Knowledge of medicine from ancient text remained for the most part in the hands of the church with each monastery having an infirmary. Cultivating their own herbal remedies to treat some monasteries functioned as hospitals for the old, the disabled and traveling pilgrims.

Knowledge of herbal remedies lay not only with the church but also with women who performed practical medicine for their village. Some methods often combined Pagan cures or invoked spells. Naturally, these practices were frowned upon by the church, but calling upon the Christian God saints would remedy that.

Where the two practices collided meant religious persecution as being in league with the devil which meant execution.  

From a compendium of medieval diseases, these were the most common for our period:

Dysentery (the “bloody flux”)
An infection caused either by bacteria or amoebas, spread through contamination of food and water by infected fecal matter.

Symptoms: (Bacillary) After 1-6 days incubation, watery stools, fever, cramps, dehydration. In advanced stages, bloody stools, meningitis, conjunctivitis, and arthritis. (Amebic) Acute form: watery, bloody stools, cramps, fever, weakness. Chronic form: intermittent diarrhea, mild abdominal discomfort.

Result: Generally weakened condition.

Note: Endemic in medieval armies and pretty common in cities. Infantile diarrhea was a leading cause of death for infants. After the Black Death, many urban areas instituted public health reforms to improve sanitation and prevent these enteric fevers.

Ergotism (“St. Anthony's fire,” “holy fire,” “evil fire,” “devil's fire,” “saints' fire”)
Poisoning from a fungal infection of grain, especially rye.

Symptoms: (Convulsive) Degeneration of the nervous system causes anxiety, vertigo, aural/visual hallucinations, and the sensation of being bitten or burned; stupor, convulsions, and psychosis. (Gangrenous) Constriction of the blood vessels causes reddening and blistering of skin, then blackening, with itching and burning, and finally necrosis.

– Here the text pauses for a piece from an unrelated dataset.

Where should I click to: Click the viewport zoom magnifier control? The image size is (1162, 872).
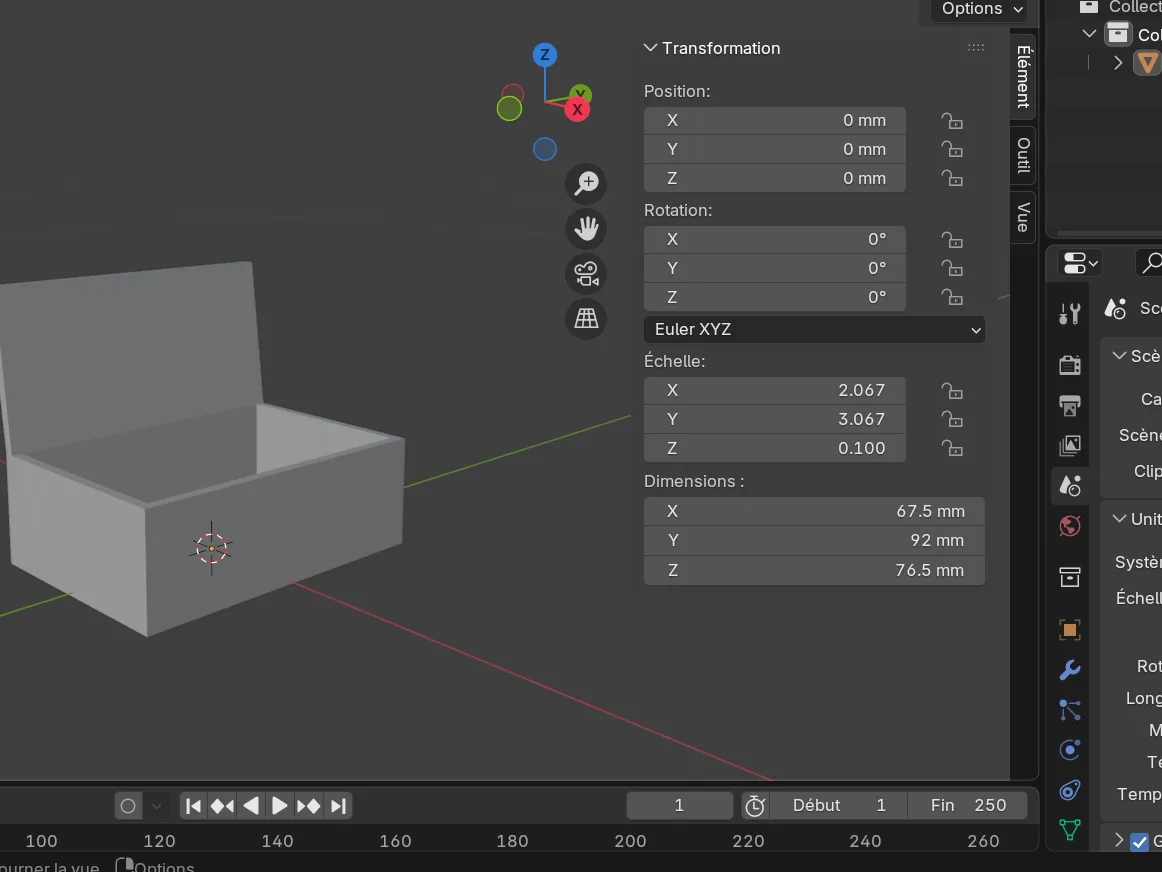pyautogui.click(x=586, y=183)

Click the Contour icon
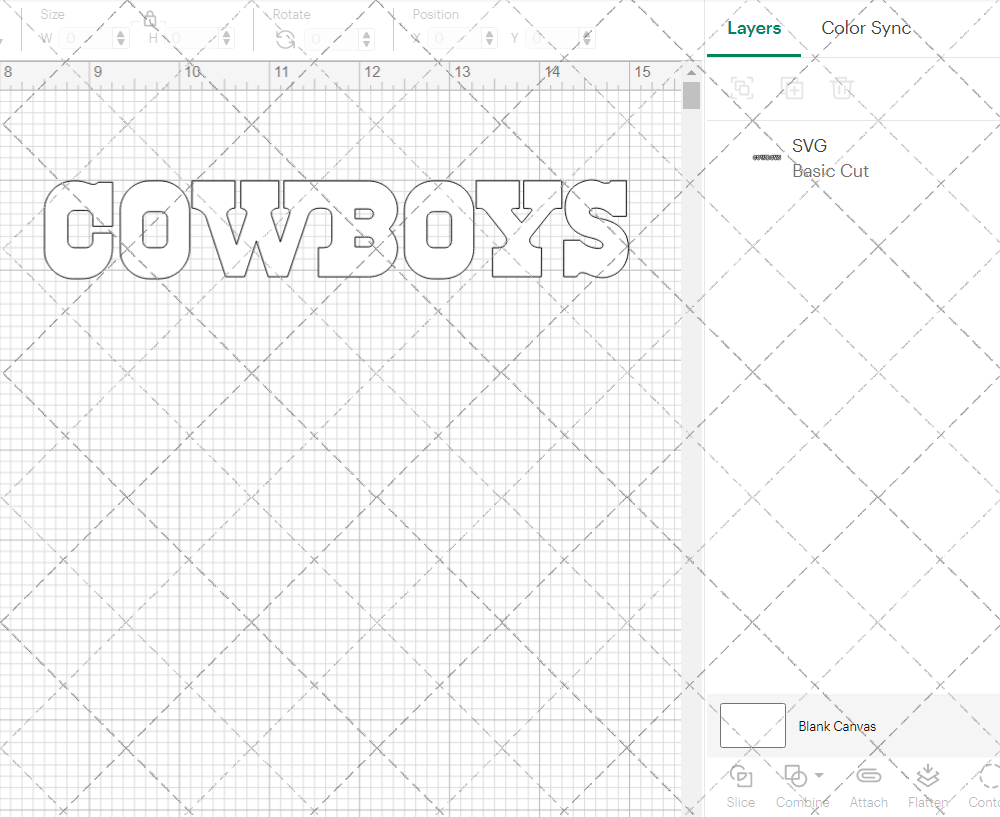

Result: 40% mortality. Lingering symptoms, including mental impairment, among survivors.

Note: Ergotism was known as a rural disease, particularly of marshy areas, and one that followed crop damage or famine; especially after a severe winter and a rainy spring. Children are more susceptible because of their smaller body weight. Because England did not rely on rye as much as populations on the continent, it suffered fewer cases of the convulsive type.

An acute, extremely contagious viral infection of the upper respiratory tract, spread by inhalation.

Symptoms: After 1-2 days, a sudden onset of chills and fever, headache, backache, muscular aches, and general malaise; weakness, prostration, nausea, eye pain, mental confusion. After 1-5 days the respiratory symptoms become more prominent: dry or sore throat, cough, runny nose. Serious complications include bronchitis and bacterial pneumonia.

Results: A few months, maximum, of resistance to repeated infection.

Note: Flu was not a major worry in the 14th century but became a scourge in the 15th. Because flu is very contagious it often forms epidemics, generally occurring in the winter or early spring.

Campaign use:

As you may have noted, the onset of dysentery is nearly a given while encamped for periods longer than a week. This would affect both sides, as the besiegers had no proper sanitation and the besieged having to cope with the extra population gathered behind its walls. Naturally, a good army would have an abundance of clergy to help heal the body and soul.

Repeated crop failure would bring on conditions of famine, but also be a source for additional disease for the stricken fields. Certainly ruinous for the local noble and whose adversaries would see this a divine intervention.

A severe winter would increase the chances of influenza. Keep in mind when designing event tables, many situations were a natural flow of “cause and effect”. So a brilliant harvest and well stocked for the winter period, a region would have less problem with influenza.